I like to think I’ve got a decent stomach for war films. Then this one puts you in Warsaw on 25 September 1944 and turns “escape” into a nasty little word. A battered Home Army unit heads for the sewers, and the further they go, the less “out” feels like a real direction.
Wajda makes the underground a grim second world — part escape route, part confessional, all labyrinth. The camera crowds in, the sound is drip, breath, and panic, and the moments that sting aren’t speeches but scraps: a joke that lands with a thud, a tenderness that can’t do the job, a dawning sense that maps are just wishful thinking.
It’s devastating, but never showy. The Cannes prize in 1957 makes sense. Kanal respects courage — and refuses to pretend it comes with a guarantee.
Horrific and daunting psychological war drama based on the last few hours of the unsuccessful 1944 Warsaw Uprising by the Polish resistance against the Nazi occupation. The opening battle against superior German forces isn’t well staged, though the newsreel footage of the ruined city is astonishing.
But when the action moves underground as the few remaining partisans attempt to escape through the sewers, this becomes a distressing and profound experience. It was controversial in ‘50s Poland as it subverted as story of national heroism and turned it into a vision of terrifying hell.

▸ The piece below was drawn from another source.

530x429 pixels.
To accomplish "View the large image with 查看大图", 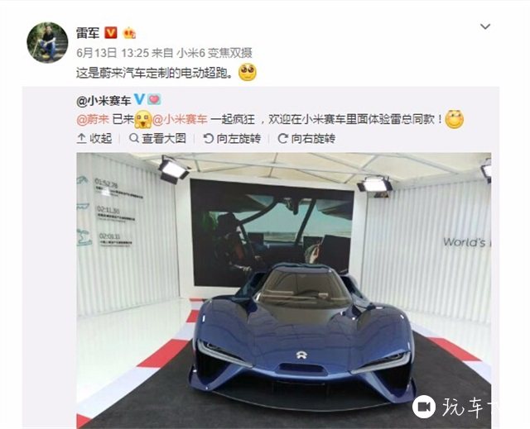I will 157,139.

These fighters are not disciplined, they are pessimistic and poorly equipped. It’s a study of their failure as they literally pass through the waste of humanity. This makes it sound surreal and impressionistic. And it is an arthouse classic, by a celebrated director. But it also feels unbearably, viscerally real.
It loses dramatic tension in the middle period, and the individuality of the resistance fighters isn’t well defined; they are flawed and all that unites them is their cause. But there is an extremely strong conclusion in a moment of surreal absurdity. These events have been told many times, but never with such macabre credibility.